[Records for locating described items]
__________________________________________________

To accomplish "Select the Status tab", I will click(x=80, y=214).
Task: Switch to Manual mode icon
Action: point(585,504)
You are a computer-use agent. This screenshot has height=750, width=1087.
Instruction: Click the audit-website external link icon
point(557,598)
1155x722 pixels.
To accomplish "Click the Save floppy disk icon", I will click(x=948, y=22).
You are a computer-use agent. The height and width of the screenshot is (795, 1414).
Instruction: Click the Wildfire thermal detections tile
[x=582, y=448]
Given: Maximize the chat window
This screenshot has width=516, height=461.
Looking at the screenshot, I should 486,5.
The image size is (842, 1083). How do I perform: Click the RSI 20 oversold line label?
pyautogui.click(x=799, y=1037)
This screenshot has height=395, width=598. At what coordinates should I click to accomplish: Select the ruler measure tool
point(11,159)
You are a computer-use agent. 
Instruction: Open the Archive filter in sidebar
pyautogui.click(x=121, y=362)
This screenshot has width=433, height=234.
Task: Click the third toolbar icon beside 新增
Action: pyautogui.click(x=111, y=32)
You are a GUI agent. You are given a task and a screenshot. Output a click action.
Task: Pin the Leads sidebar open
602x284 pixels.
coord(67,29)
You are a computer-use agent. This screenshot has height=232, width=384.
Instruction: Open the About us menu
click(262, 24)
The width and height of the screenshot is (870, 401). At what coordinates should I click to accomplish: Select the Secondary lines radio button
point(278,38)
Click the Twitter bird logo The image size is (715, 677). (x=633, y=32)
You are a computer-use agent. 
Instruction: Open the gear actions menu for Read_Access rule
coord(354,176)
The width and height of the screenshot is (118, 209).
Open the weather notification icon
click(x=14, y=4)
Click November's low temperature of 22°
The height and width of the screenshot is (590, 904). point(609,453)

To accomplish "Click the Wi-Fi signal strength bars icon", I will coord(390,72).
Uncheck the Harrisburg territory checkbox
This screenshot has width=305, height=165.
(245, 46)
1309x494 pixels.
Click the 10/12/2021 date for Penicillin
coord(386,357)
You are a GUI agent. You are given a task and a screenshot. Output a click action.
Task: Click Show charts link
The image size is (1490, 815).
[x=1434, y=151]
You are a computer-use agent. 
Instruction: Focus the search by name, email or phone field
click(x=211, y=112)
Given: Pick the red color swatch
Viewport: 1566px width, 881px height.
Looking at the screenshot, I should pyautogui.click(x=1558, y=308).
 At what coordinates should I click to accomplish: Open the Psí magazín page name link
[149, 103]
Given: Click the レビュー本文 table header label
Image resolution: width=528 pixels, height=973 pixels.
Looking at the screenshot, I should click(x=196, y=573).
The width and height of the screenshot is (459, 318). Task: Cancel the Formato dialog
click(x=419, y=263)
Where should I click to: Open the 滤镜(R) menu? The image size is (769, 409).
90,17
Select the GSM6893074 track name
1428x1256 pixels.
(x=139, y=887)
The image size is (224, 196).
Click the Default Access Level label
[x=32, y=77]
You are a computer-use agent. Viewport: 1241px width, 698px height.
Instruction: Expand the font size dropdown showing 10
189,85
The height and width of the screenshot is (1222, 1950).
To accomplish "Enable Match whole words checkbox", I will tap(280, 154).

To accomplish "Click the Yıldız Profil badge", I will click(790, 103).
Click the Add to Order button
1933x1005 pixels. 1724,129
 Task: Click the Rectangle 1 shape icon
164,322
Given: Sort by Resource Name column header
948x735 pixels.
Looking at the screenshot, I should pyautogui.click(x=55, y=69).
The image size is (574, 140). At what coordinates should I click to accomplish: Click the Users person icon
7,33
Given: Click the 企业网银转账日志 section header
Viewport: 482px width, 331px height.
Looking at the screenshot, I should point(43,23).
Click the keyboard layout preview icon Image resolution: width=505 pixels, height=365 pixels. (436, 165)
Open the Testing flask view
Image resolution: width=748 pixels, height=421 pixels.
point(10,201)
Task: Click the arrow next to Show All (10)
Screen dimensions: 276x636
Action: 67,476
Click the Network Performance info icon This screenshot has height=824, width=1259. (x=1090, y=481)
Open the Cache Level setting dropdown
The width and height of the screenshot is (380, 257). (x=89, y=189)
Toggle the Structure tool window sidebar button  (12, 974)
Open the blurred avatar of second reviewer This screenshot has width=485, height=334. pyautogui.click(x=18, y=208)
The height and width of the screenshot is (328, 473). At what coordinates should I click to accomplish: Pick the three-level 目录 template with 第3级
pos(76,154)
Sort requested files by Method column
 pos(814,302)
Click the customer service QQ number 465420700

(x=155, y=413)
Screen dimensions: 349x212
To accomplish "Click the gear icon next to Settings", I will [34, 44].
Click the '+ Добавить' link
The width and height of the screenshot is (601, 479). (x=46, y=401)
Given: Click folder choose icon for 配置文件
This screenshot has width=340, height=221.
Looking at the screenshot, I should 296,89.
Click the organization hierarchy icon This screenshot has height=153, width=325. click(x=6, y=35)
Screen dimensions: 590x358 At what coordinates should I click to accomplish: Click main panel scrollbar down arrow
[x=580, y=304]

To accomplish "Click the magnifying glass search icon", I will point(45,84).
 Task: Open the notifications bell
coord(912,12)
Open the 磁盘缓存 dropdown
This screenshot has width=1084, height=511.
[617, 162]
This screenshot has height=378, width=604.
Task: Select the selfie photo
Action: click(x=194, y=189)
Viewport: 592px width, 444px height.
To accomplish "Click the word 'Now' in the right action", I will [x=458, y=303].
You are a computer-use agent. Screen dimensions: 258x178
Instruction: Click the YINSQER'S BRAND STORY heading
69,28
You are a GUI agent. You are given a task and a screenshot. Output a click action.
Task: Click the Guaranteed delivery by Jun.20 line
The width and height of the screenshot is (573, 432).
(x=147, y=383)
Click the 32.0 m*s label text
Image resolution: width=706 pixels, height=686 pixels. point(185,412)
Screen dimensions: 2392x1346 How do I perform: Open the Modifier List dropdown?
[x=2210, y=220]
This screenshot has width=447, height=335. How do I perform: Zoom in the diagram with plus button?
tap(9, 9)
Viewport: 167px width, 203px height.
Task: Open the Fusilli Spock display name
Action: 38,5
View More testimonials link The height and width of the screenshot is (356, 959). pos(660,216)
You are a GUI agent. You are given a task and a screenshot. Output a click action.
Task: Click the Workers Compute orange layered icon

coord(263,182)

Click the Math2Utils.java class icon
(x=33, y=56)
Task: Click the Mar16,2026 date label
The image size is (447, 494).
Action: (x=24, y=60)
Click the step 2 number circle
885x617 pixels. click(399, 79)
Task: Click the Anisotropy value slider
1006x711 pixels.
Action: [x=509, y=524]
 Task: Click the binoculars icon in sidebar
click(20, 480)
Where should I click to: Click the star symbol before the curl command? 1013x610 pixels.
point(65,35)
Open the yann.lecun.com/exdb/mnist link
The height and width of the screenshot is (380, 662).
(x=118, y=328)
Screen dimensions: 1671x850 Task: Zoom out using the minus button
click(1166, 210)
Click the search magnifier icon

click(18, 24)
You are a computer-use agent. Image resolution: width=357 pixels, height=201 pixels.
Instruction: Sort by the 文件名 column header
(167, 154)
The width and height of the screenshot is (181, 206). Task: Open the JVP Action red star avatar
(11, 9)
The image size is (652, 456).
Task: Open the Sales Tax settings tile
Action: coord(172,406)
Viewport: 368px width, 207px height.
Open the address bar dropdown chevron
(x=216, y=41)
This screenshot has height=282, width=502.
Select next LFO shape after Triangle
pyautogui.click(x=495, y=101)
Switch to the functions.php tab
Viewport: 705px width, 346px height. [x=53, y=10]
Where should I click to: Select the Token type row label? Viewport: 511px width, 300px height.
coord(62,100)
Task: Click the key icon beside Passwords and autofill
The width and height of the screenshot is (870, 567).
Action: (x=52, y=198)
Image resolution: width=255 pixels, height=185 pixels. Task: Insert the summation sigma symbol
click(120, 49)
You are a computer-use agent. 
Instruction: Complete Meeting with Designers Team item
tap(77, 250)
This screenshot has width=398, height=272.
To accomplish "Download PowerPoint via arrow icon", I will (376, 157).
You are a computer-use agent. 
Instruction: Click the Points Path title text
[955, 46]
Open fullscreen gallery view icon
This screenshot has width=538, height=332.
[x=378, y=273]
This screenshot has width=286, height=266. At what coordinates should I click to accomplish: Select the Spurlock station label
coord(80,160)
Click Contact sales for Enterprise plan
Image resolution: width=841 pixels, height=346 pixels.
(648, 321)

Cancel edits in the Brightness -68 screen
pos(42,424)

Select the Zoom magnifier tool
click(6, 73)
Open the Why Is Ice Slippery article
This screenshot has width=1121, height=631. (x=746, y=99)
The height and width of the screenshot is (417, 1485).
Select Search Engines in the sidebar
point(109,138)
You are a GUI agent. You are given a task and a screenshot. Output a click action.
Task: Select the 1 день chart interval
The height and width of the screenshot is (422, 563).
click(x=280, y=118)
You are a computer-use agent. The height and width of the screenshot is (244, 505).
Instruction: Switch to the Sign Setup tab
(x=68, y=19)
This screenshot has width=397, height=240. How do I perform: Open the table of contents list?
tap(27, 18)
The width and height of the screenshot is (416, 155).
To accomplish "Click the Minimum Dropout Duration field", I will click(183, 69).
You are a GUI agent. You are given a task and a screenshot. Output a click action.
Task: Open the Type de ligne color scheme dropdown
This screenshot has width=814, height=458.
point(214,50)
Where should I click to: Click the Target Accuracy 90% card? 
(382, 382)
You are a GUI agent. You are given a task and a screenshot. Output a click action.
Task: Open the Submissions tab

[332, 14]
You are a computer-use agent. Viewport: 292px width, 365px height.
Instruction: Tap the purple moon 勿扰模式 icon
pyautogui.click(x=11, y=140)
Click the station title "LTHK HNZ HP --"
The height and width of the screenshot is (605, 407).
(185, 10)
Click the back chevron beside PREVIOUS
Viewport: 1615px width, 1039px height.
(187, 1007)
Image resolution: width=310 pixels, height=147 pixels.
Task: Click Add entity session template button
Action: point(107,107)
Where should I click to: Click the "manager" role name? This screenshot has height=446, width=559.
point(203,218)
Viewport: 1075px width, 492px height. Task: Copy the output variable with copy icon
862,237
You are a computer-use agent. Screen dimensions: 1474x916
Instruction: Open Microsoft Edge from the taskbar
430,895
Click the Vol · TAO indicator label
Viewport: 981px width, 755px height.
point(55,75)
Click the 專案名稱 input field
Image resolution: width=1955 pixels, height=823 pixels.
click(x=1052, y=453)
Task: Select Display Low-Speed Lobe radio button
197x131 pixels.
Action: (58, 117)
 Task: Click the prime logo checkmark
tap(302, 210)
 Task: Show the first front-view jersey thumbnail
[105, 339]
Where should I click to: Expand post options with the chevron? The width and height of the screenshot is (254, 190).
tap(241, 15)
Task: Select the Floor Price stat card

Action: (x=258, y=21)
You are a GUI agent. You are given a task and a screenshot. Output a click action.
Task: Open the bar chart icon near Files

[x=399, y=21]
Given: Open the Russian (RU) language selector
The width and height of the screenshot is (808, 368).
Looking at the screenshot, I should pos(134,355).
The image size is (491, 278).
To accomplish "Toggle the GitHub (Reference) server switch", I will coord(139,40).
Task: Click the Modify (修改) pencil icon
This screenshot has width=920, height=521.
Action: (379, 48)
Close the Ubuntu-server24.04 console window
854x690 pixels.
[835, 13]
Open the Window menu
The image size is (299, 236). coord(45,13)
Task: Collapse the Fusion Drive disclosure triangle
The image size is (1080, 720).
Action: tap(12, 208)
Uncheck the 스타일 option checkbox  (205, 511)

__________________________________________________

* Exercise details *
Arrange the items from the start of the records through the line with "point(11,159)" as a numbered list, omitting blank lines.

* Exercise result *
1. To accomplish "Select the Status tab", I will click(x=80, y=214).
2. Task: Switch to Manual mode icon
3. Action: point(585,504)
4. You are a computer-use agent. This screenshot has height=750, width=1087.
5. Instruction: Click the audit-website external link icon
6. point(557,598)
7. 1155x722 pixels.
8. To accomplish "Click the Save floppy disk icon", I will click(x=948, y=22).
9. You are a computer-use agent. The height and width of the screenshot is (795, 1414).
10. Instruction: Click the Wildfire thermal detections tile
11. [x=582, y=448]
12. Given: Maximize the chat window
13. This screenshot has width=516, height=461.
14. Looking at the screenshot, I should 486,5.
15. The image size is (842, 1083). How do I perform: Click the RSI 20 oversold line label?
16. pyautogui.click(x=799, y=1037)
17. This screenshot has height=395, width=598. At what coordinates should I click to accomplish: Select the ruler measure tool
18. point(11,159)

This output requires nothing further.